EVERY WEEK, NEWSWEEK SPAMS ME with press releases about its new stories. I usually ignore them because by the time they’re out they’re already old news to blogosphereans. But this piece, with its combination of blatant bias and factual inaccuracy, seems so typical that it’s worth a comment. Excerpt:

Now, NEWSWEEK has learned, the Pentagon is intensively debating an option that dates back to a still-secret strategy in the Reagan administration’s battle against the leftist guerrilla insurgency in El Salvador in the early 1980s. Then, faced with a losing war against Salvadoran rebels, the U.S. government funded or supported “nationalist” forces that allegedly included so-called death squads directed to hunt down and kill rebel leaders and sympathizers. Eventually the insurgency was quelled, and many U.S. conservatives consider the policy to have been a success—despite the deaths of innocent civilians and the subsequent Iran-Contra arms-for-hostages scandal.
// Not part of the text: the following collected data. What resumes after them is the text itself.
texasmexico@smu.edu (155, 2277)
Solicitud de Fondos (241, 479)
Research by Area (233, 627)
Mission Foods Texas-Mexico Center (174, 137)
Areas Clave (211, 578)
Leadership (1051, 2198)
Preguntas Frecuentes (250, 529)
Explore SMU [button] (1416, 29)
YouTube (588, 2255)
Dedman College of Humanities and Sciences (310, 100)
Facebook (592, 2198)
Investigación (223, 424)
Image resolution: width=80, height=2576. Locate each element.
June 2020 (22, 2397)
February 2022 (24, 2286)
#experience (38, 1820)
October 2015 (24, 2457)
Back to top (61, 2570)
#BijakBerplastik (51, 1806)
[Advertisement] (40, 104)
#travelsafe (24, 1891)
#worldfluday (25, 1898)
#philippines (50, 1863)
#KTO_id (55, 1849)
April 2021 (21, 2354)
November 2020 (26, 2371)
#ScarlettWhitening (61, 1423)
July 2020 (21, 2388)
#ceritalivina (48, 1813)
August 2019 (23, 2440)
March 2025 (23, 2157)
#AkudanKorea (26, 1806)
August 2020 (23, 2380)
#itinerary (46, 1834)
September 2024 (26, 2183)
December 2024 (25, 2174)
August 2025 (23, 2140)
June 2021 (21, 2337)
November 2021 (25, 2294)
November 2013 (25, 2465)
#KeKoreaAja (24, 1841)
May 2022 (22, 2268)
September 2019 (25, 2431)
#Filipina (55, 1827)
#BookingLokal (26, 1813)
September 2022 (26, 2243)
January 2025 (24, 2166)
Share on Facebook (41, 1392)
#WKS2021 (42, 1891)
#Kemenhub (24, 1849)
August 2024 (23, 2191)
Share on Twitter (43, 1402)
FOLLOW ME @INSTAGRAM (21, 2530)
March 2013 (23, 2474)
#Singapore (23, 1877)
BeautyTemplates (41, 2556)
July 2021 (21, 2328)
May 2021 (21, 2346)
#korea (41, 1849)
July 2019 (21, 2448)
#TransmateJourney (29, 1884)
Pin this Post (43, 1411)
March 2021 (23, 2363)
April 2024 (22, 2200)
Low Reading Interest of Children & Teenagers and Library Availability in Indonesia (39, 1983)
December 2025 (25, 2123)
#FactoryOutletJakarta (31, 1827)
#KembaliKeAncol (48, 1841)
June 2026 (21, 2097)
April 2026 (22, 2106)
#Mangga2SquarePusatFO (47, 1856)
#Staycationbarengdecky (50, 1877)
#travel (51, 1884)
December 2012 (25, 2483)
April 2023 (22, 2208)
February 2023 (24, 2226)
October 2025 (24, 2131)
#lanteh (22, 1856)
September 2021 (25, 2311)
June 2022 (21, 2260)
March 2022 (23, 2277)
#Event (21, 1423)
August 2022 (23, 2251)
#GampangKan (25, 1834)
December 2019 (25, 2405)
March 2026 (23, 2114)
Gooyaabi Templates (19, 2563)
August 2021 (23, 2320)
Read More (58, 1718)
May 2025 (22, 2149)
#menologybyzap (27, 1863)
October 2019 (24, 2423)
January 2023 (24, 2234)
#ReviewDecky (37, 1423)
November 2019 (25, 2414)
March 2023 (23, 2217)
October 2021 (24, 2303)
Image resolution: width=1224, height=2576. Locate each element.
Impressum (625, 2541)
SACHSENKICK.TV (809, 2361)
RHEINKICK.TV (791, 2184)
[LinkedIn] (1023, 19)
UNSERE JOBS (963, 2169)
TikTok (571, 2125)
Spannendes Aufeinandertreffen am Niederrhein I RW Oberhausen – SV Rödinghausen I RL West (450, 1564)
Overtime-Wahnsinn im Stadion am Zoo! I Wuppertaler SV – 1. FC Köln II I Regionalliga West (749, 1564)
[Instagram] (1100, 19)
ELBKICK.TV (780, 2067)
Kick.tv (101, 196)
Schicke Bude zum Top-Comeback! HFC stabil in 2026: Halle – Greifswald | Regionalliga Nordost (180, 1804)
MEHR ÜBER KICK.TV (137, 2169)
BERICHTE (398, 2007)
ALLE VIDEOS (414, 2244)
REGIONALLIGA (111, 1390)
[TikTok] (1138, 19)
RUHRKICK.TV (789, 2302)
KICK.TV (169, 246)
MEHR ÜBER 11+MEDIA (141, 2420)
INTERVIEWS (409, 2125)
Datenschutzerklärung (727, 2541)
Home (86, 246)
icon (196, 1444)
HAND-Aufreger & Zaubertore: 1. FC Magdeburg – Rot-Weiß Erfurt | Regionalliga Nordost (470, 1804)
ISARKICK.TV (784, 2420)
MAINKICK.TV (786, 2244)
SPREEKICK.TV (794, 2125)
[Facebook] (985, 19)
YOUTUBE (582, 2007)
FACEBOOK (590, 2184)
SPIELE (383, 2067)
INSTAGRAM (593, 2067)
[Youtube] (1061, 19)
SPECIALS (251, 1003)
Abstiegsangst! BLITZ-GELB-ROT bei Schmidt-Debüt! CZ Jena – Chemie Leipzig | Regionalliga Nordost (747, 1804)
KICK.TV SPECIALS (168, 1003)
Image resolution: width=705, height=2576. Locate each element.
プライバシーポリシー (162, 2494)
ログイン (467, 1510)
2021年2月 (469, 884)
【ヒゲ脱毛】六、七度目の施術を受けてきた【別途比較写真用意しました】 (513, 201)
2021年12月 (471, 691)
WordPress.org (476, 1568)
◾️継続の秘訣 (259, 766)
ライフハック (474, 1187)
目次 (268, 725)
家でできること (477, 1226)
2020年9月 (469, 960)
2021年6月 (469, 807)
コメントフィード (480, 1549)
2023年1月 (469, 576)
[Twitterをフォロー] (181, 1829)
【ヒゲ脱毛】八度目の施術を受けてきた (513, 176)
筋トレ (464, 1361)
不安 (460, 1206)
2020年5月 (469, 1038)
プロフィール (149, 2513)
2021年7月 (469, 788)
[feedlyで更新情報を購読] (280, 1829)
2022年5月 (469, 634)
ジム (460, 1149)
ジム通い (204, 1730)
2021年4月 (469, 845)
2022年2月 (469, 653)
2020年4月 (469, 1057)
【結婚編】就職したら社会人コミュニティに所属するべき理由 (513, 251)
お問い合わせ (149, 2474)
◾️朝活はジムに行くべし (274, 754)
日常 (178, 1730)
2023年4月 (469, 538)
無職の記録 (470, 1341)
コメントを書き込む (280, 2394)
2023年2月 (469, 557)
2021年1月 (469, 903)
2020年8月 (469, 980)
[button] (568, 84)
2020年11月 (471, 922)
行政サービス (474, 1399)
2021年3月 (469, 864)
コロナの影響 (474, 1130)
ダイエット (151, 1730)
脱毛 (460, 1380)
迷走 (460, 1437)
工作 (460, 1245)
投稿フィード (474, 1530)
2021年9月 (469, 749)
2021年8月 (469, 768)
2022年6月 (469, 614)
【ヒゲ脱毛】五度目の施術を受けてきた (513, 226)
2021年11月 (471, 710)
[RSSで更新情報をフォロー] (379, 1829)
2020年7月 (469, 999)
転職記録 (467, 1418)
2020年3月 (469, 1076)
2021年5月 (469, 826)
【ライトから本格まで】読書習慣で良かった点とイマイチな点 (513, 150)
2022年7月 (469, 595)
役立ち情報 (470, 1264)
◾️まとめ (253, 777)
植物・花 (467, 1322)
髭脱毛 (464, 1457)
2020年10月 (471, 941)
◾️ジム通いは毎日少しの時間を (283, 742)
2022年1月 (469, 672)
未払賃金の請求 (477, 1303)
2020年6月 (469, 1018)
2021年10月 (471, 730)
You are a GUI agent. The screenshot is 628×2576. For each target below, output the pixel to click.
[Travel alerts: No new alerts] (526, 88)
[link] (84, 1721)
Er, maybe because the Iran-Contra scandal had to do with overthrowing the Sandinistas in Nicaragua, rather than the guerrilla war in El Salvador? I mean, I know all those people look alike to the folks at Newsweek, but this is either inexcusable sloppiness, or simply a stretch to try to bring in more stuff that might make it look bad.

The whole piece is like that, and it’s unfortunately typical. I don’t know whether this sort of thing is a good idea or not — I can see arguments both ways — but this story goes out of its way, as usual, to get the digs in before getting around to mentioning the actual arguments.

I guess I should be glad, though: Usually it’s all about Vietnam. At least this story is bringing things 20 years closer to the present.

UPDATE: This article from StrategyPage is, as usual, much more useful and complete than the Newsweek treatment, and suggests that the El Salvador parallel isn’t really apt. And Silent Running offers more corrections. Finally, reader Ron Wright notes this rather different parallel with the El Salvador experience:

Conditions were horrible when Salvadorans went to the polls on March 28, 1982. The country was in the midst of a civil war that would take 75,000 lives. An insurgent army controlled about a third of the nation’s territory. Just before election day, the insurgents stepped up their terror campaign. They attacked the National Palace, staged highway assaults that cut the nation in two and blew up schools that were to be polling places.

Yet voters came out in the hundreds of thousands. In some towns, they had to duck beneath sniper fire to get to the polls. In San Salvador, a bomb went off near a line of people waiting outside a polling station. The people scattered, then the line reformed. “This nation may be falling apart,” one voter told The Christian Science Monitor, “but by voting we may help to hold it together. . . .

The elections achieved something else: They undermined the insurgency. El Salvador wasn’t transformed overnight. But with each succeeding election into the early 90’s, the rebels on the left and the death squads on the right grew weaker, and finally peace was achieved, and the entire hemisphere felt the effects.

As we saw in El Salvador and as Iraqi insurgents understand, elections suck the oxygen from a rebel army. They refute the claim that violence is the best way to change things. Moreover, they produce democratic leaders who are much better equipped to win an insurgency war.

Indeed.

UPDATE: Various lefty emailers, and some lefty bloggers are calling me an idiot for not recognizing that the struggle against communists in El Salvador and the struggle against the Sandinistas in Nicaragua were connected. Of course they were, and it’s nice to see people admit that there really was a global struggle against communism, something that wasn’t so readily admitted back in the day. But my point, as should be obvious, is that the Newsweek piece goes out of its way to drag in Iran/Contra, which had nothing to do with the El Salvador “death squads,” which themselves have a rather tenuous relationship, at best, to what’s going on in Iraq, so as to make Bush look bad. If the Newsweek story had offered that perspective, this defense might be worth something. But it didn’t, because its goal was a cheap smear. Bad publicity relating to Iran/Contra has nothing to do with Iraq, except for Newsweek’s effort to tie the two together.

I’ll also note that guerrillas who kill people are called “insurgents” and compared to Minutemen when they’re anti-American, and “death squads” when they’re not. Typical.